• RECORDS PROVIDED
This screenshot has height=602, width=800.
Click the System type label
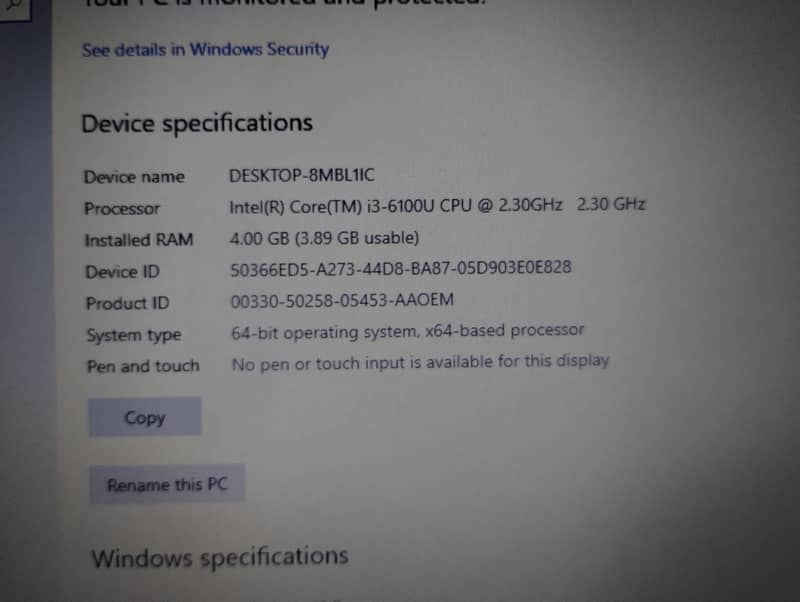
--
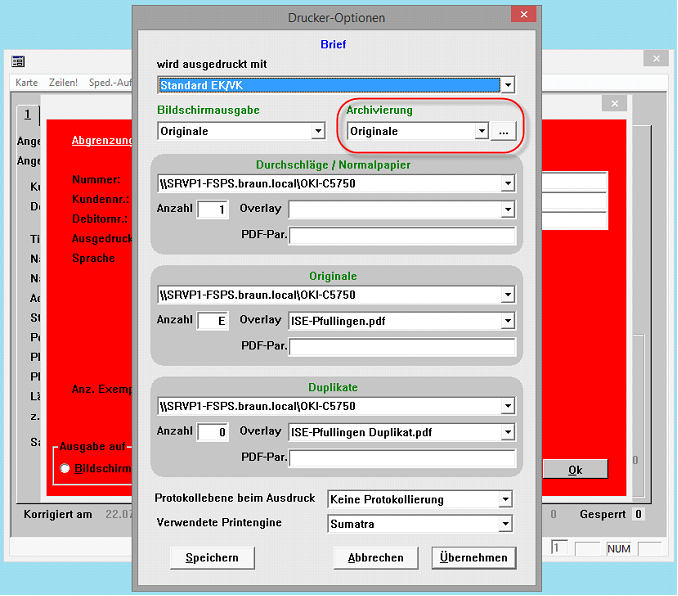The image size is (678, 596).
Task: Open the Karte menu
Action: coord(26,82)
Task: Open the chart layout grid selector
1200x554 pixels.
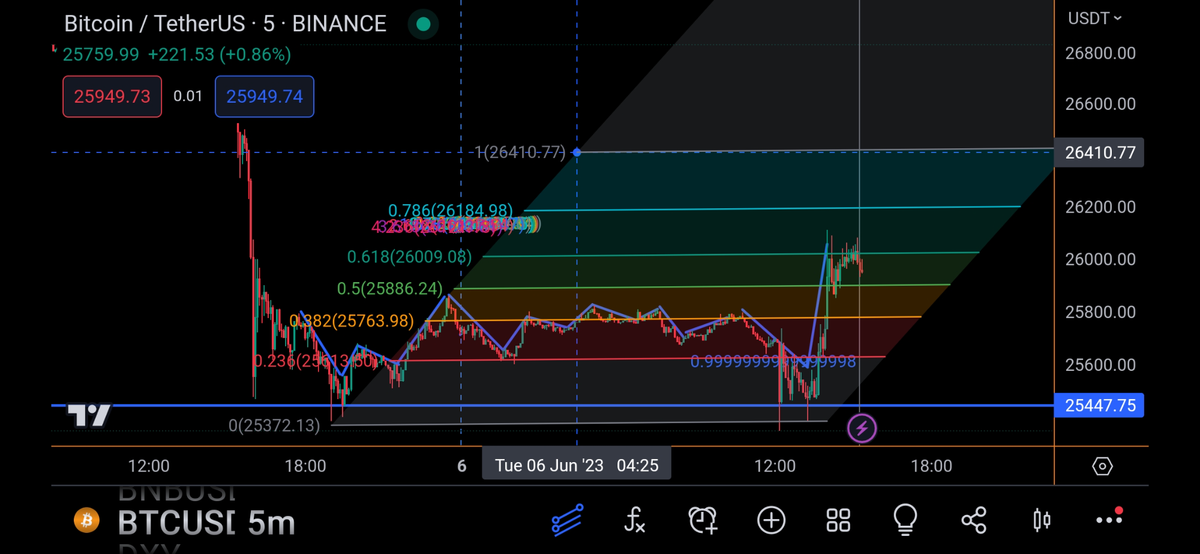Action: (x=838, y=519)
--
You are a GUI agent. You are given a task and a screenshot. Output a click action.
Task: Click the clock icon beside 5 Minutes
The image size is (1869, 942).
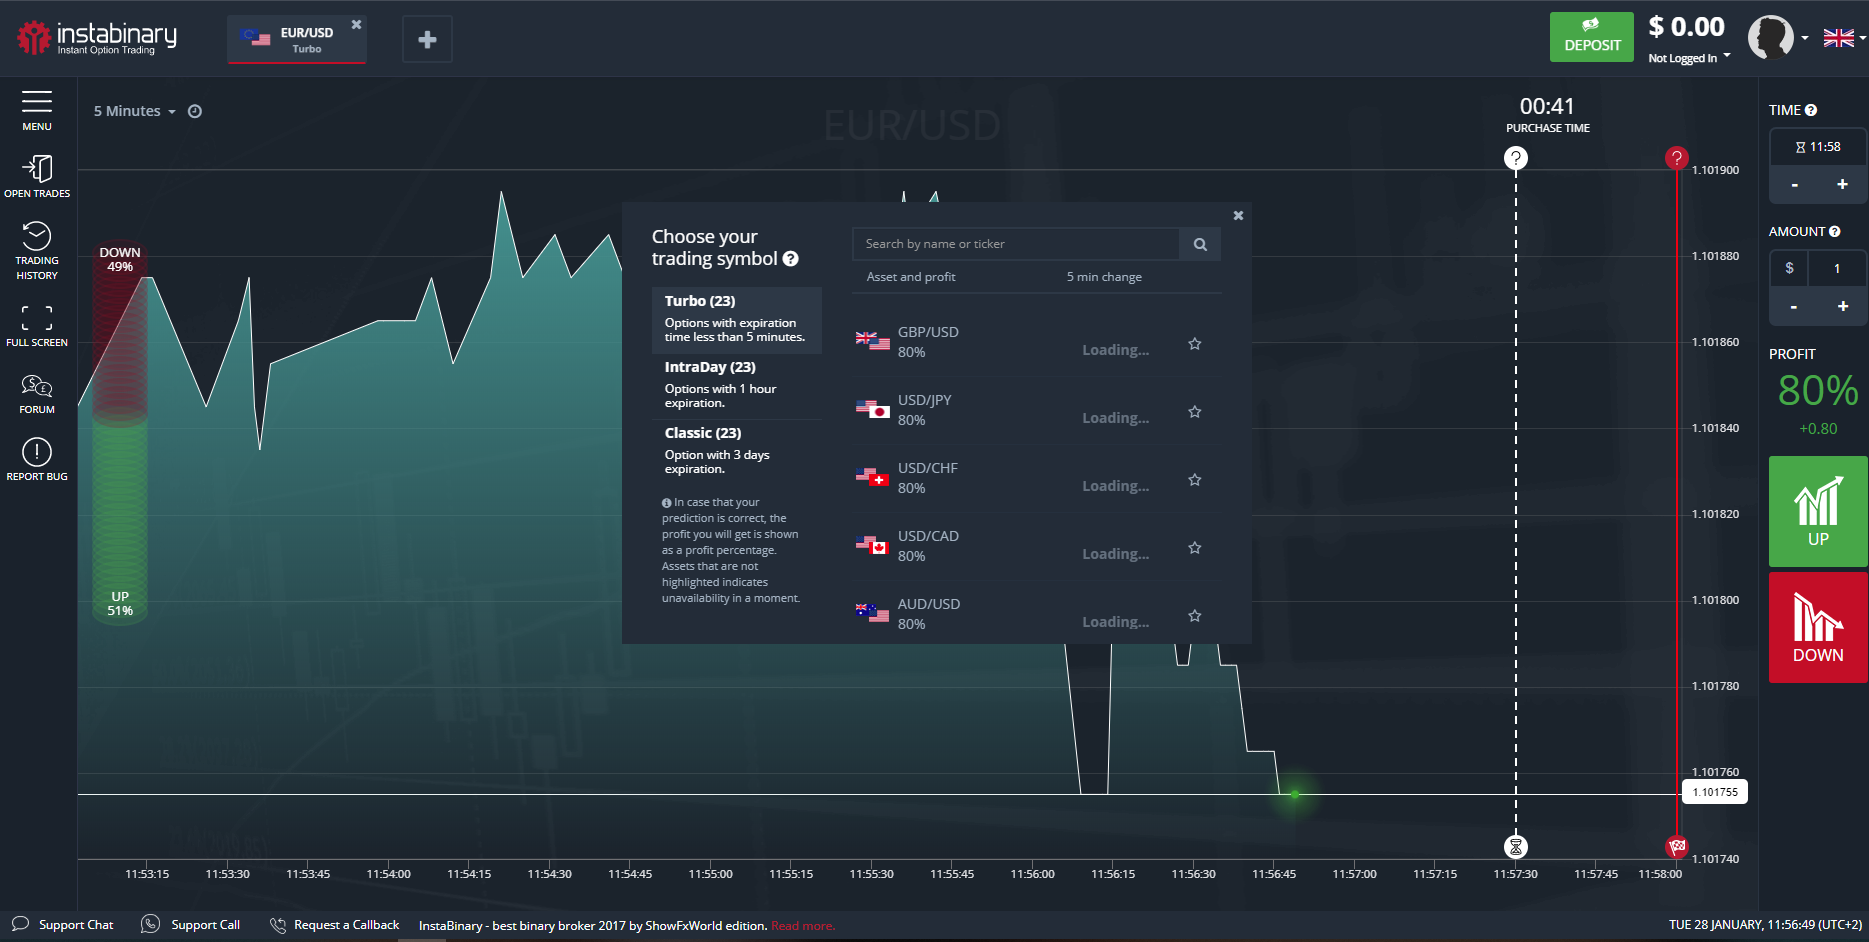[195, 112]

• WHAT YOU ARE ASKED TO DO
Could you arrange the lines from the one containing "This screenshot has height=602, width=800." through the one containing "Click the System type label" as a numbered list, leaving out any blank lines?

• RESULT OF THIS TASK
1. This screenshot has height=602, width=800.
2. Click the System type label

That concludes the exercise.